■ Assignment ■
First find the line with "1200x630 pixels.", then reproduce it and all following lines of the data to the end, exactly and with no pictures, adding nothing.

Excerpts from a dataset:
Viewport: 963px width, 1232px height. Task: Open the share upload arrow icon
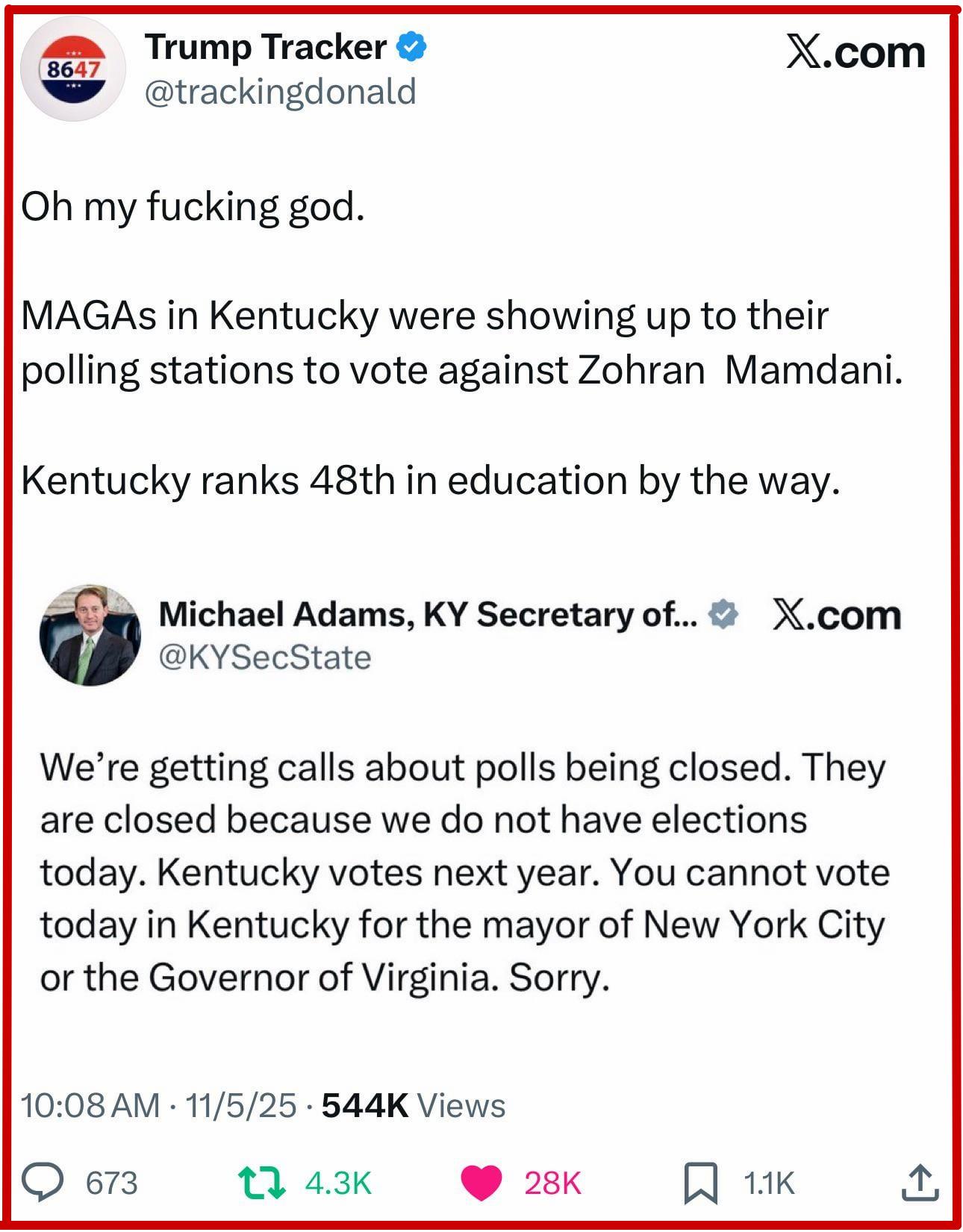[x=920, y=1183]
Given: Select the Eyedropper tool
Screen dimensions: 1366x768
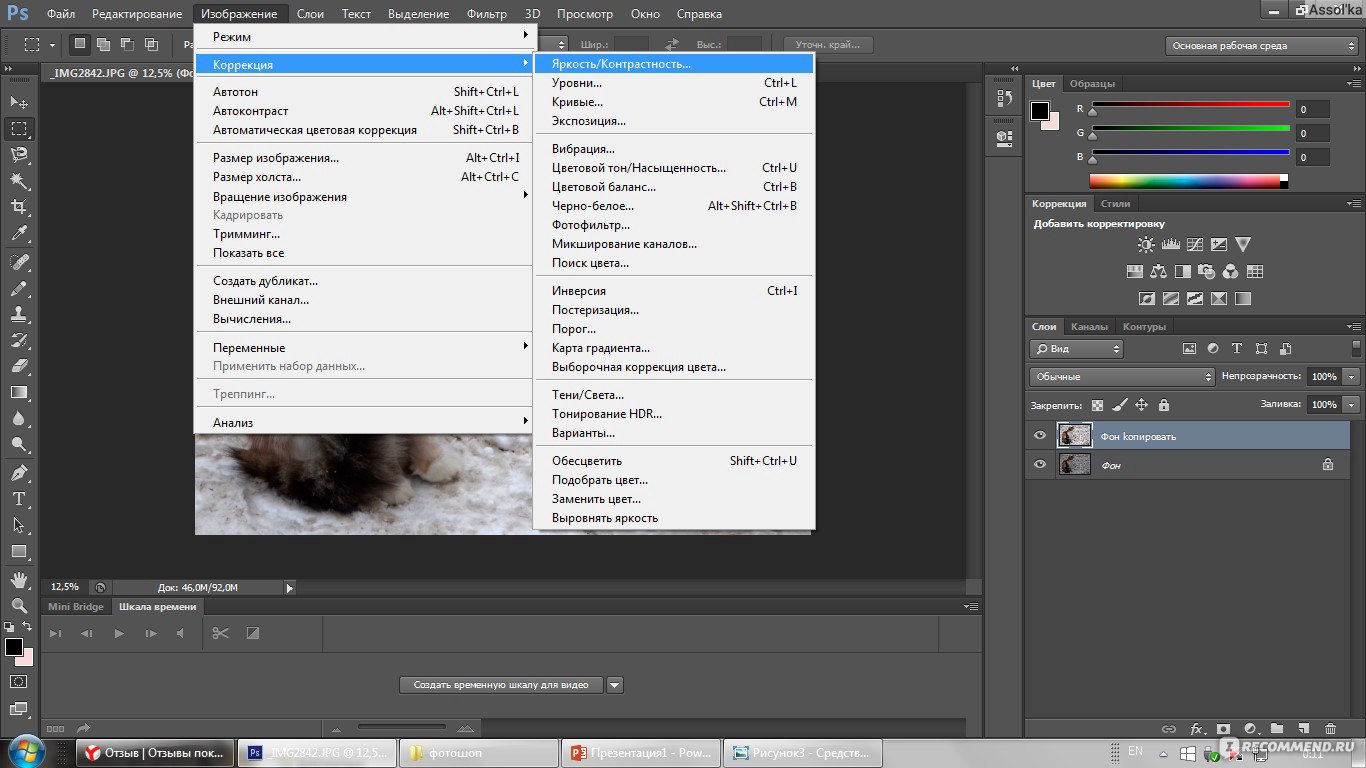Looking at the screenshot, I should tap(19, 234).
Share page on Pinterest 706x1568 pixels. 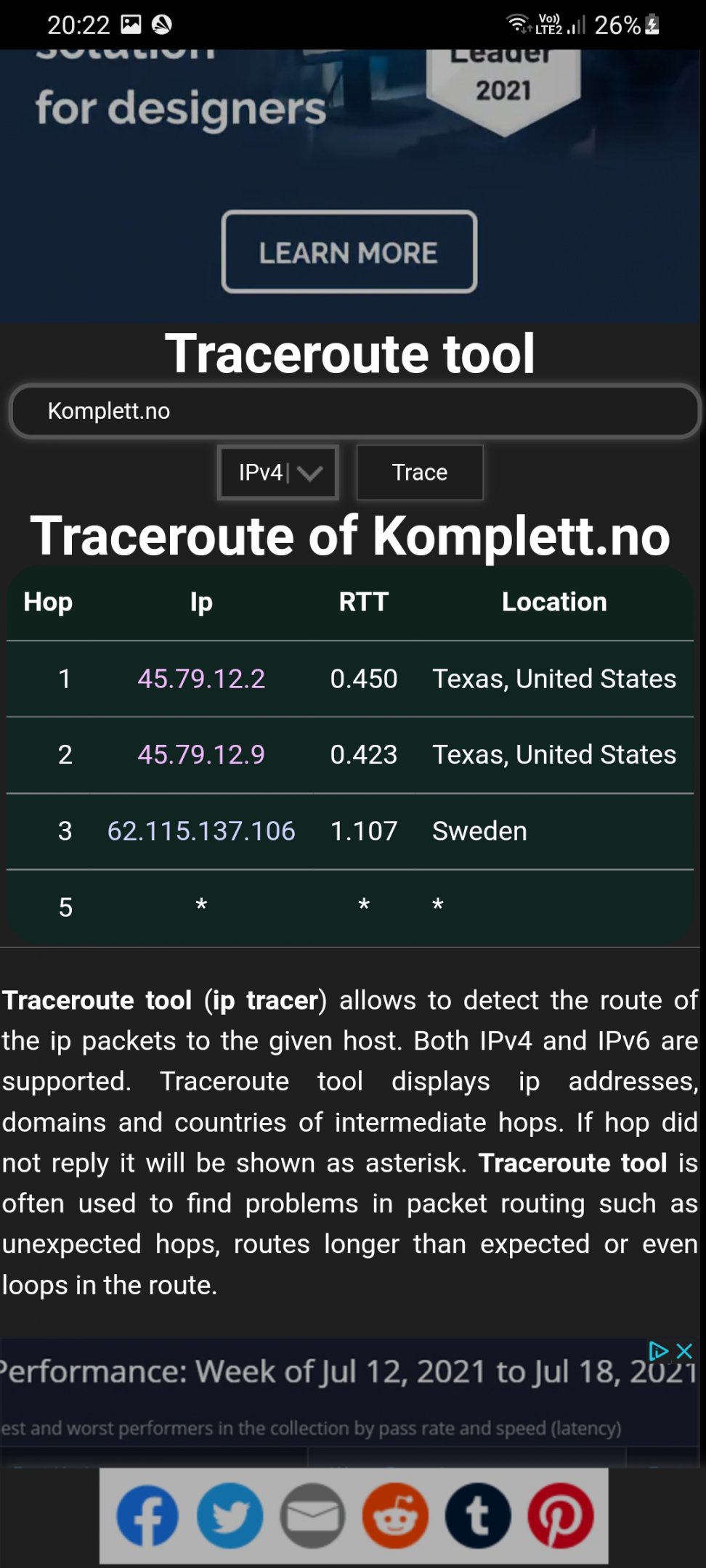(x=561, y=1516)
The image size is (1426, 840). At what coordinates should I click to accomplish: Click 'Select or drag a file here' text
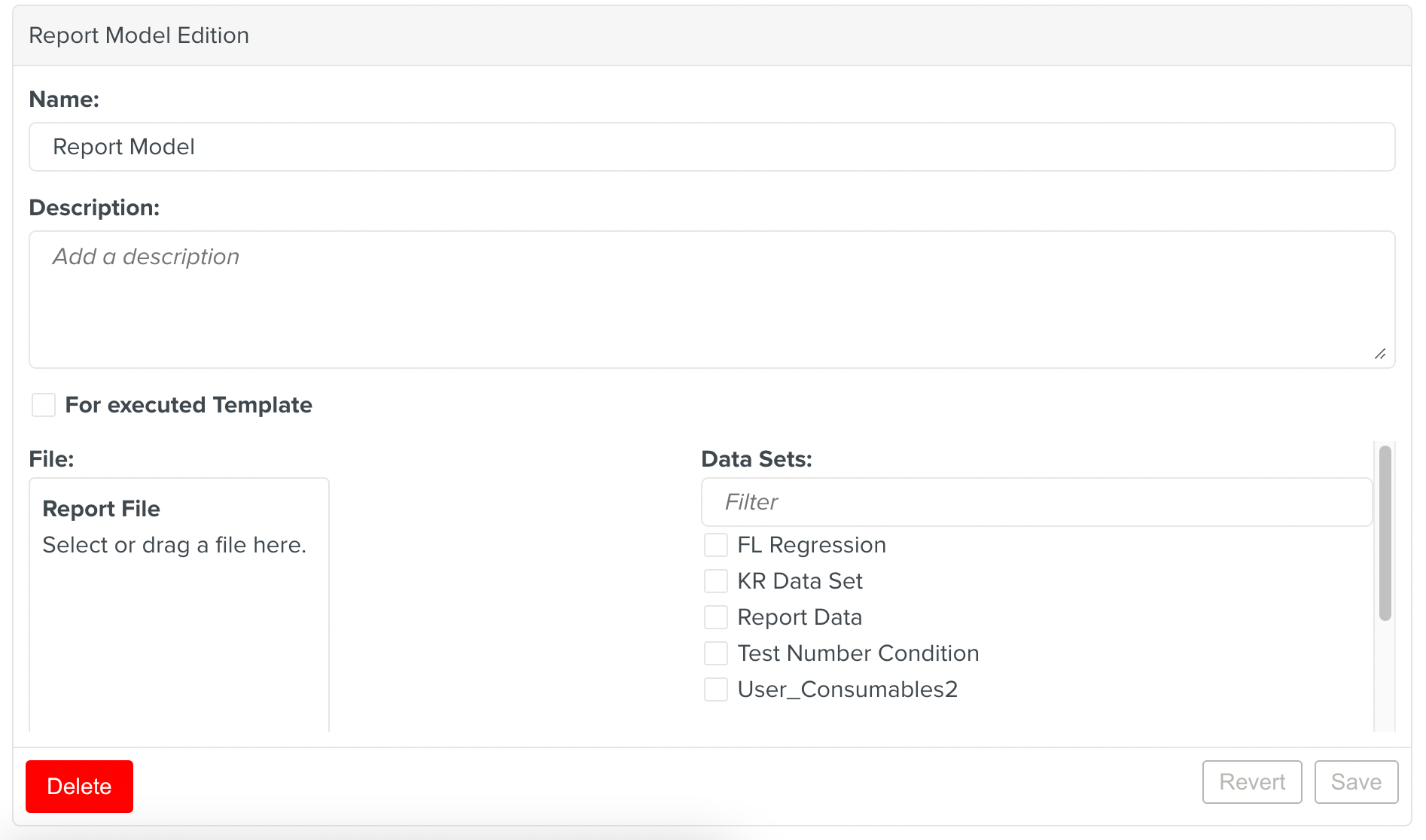(x=174, y=545)
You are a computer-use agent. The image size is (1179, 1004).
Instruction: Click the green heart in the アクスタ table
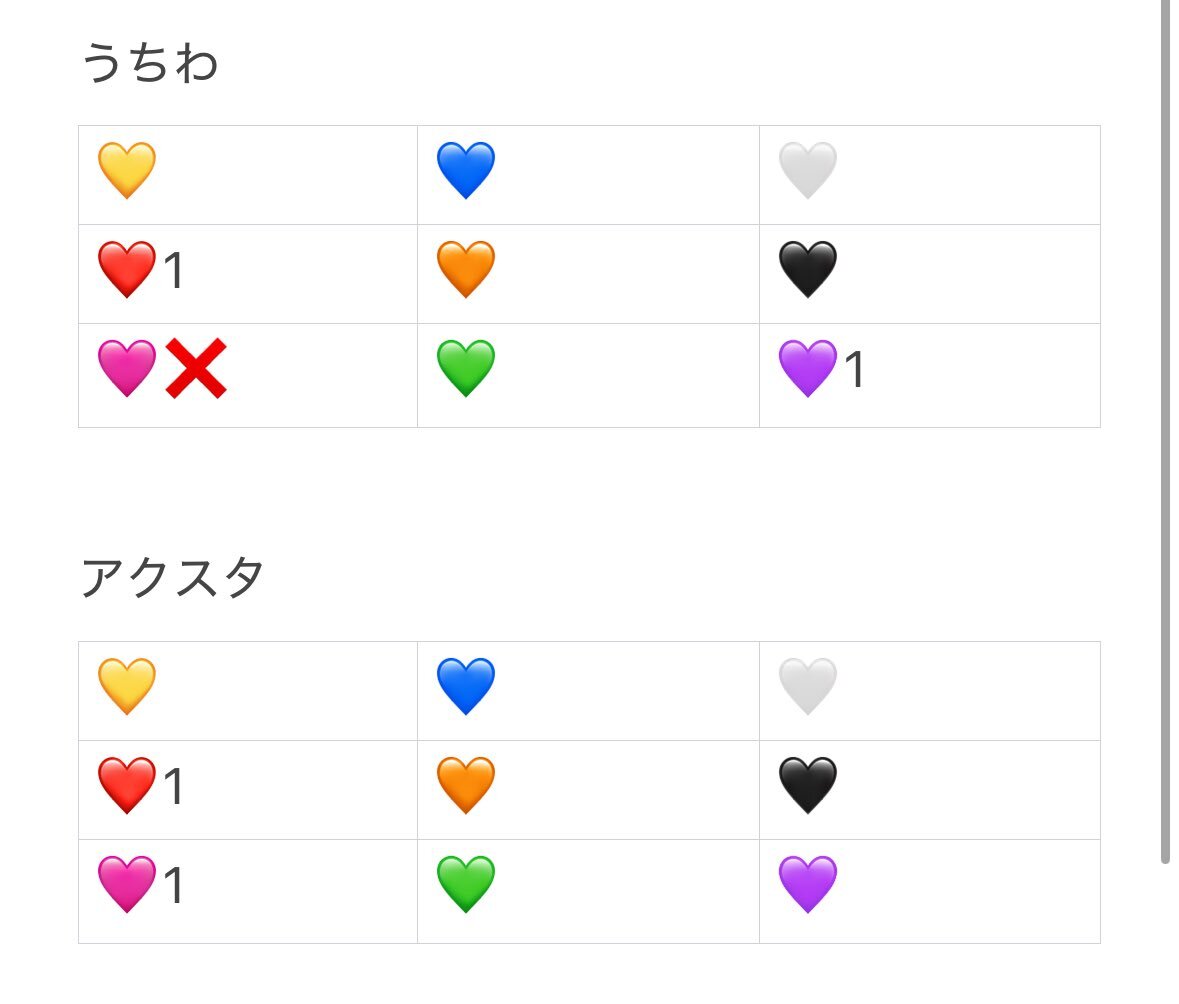coord(466,885)
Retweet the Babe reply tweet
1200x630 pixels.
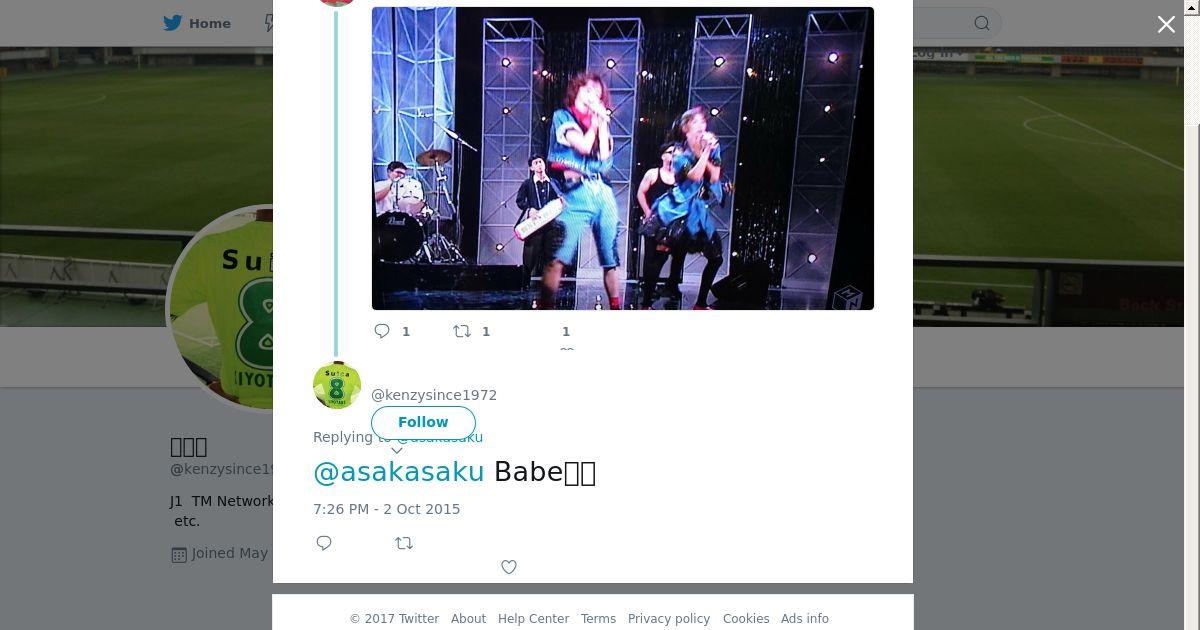[404, 543]
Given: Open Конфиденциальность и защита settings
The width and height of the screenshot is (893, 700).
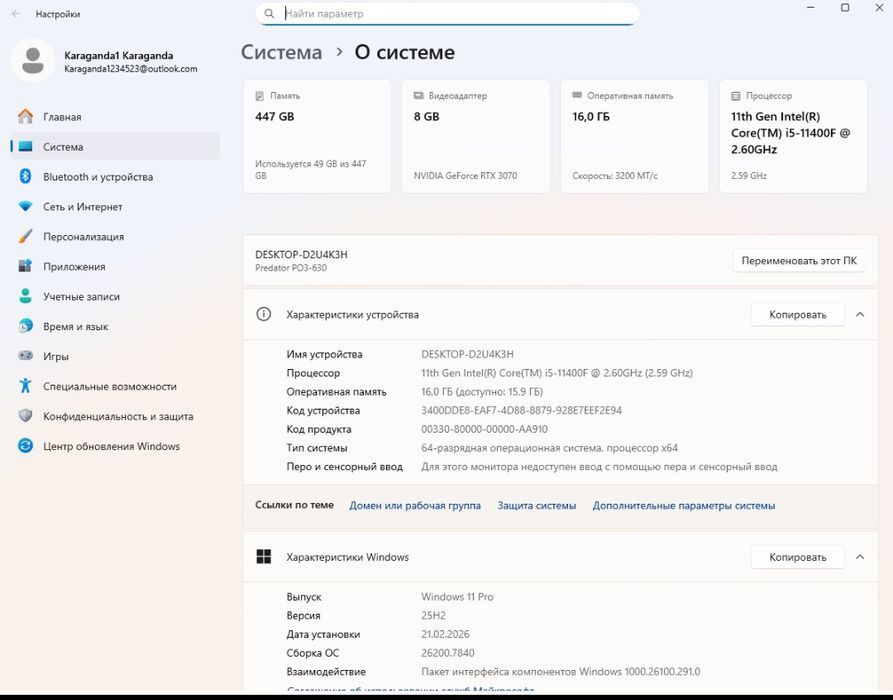Looking at the screenshot, I should click(x=118, y=417).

■ Task response ■
1200x630 pixels.
[404, 543]
Given: Open Конфиденциальность и защита settings
The width and height of the screenshot is (893, 700).
Looking at the screenshot, I should click(x=118, y=417).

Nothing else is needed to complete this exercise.